## INSTRUCTIONS FOR THE TASK
Can you convert everything from the line with "This screenshot has height=357, width=857." down to the line with "Expand details of Landeshauptkasse NRW row" in the data below into a JSON list of strings, one string per line, skipping blank lines?

══ PROVIDED DATA

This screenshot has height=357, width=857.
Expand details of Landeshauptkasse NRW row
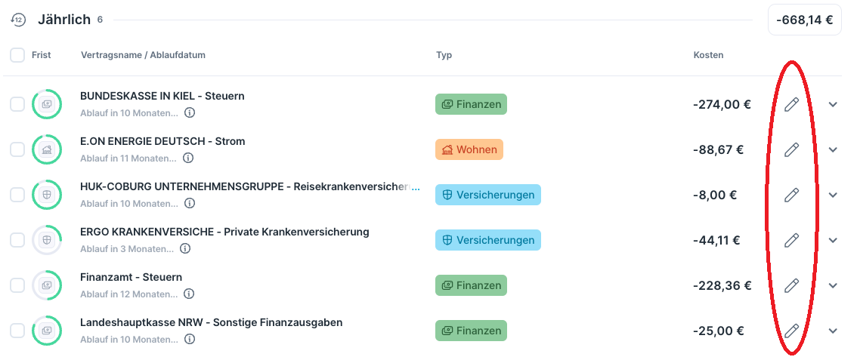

════
══ PROVIDED DATA

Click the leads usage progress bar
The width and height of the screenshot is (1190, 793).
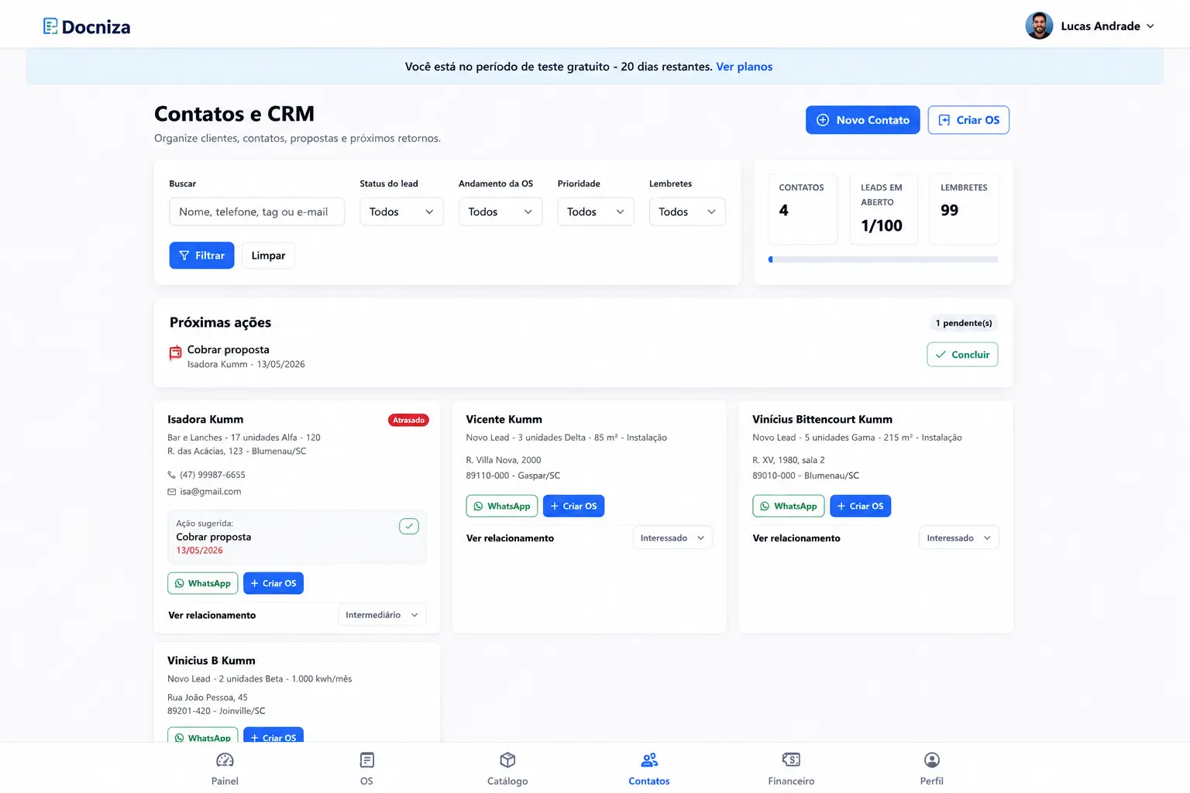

════
══ PROVIDED DATA

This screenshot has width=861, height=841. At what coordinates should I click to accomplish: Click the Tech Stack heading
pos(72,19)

════

## FINAL RESULT
[
  "This screenshot has height=357, width=857.",
  "Expand details of Landeshauptkasse NRW row"
]